Crude oil is cracking, with global benchmark prices (Brent) slipping below $60 per barrel this week for the first time since 2021. North American pricing as measured by West Texas Intermediate is also sliding to a near-five-year low, highlights Amber Kanwar, host of the In the Money with Amber Kanwar podcast.
Oversupply is the culprit here. We had an in-depth chat about this with TD’s Hussein Allidina, who explained that weakness would persist for the first half of 2026 before it was time to get long again. Interestingly, the TSX Energy sector hasn’t been fussed, with the sector up 18% compared to a 21% drop in oil prices this year.

Meanwhile, the US added more jobs than expected in November (64,000 versus a 50,000 forecast) according to data from a delayed release. But October was ugly, with 105,000 jobs lost. The unemployment rate unexpectedly ticked up to 4.6%.

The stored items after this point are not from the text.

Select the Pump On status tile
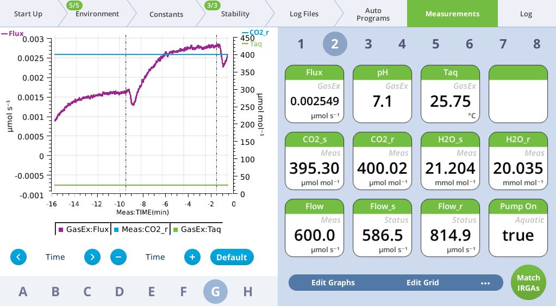The image size is (556, 306). tap(517, 228)
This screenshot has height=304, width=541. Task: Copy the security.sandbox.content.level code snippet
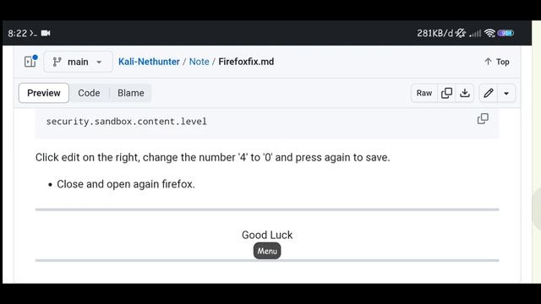(x=483, y=119)
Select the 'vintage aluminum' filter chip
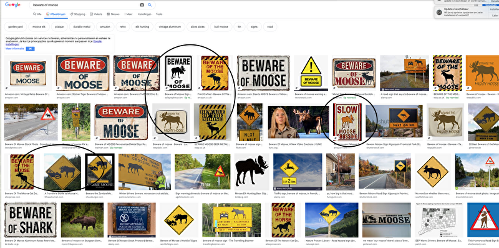Screen dimensions: 499x248 (170, 27)
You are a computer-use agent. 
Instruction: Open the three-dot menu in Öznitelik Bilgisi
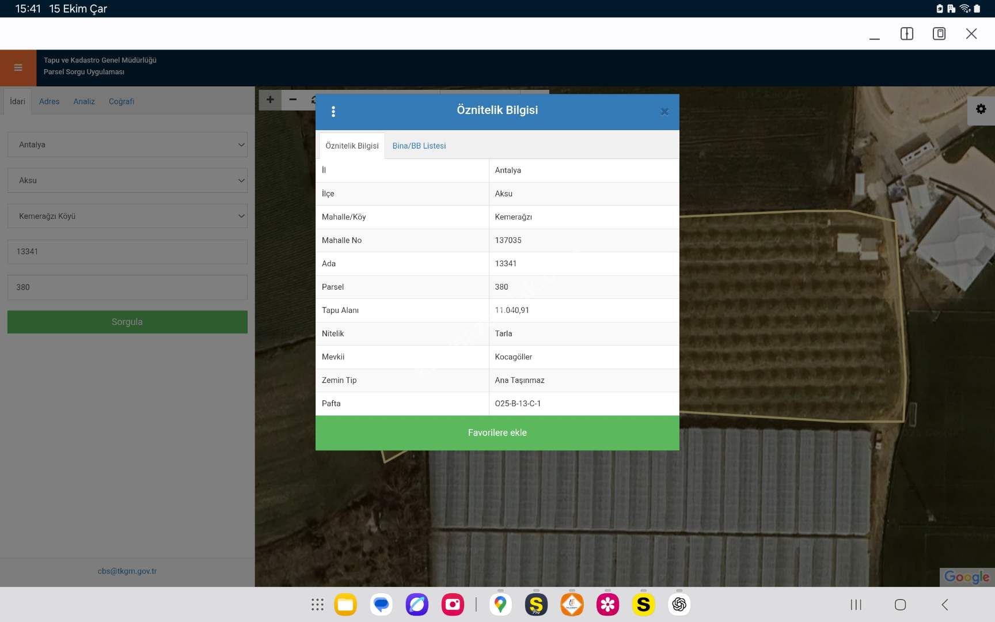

How to make sense of the data? “Although Powell has said the FOMC will look at this data skeptically, on the surface, the job market does not look like it is in the best shape,” wrote CIBC’s Ali Jaffery. As for what it means for rates, “The dissenters and no-change dots at the last FOMC meeting may be rethinking their positions after today’s data, and the odds of a rate cut occurring earlier in 2026 have risen.”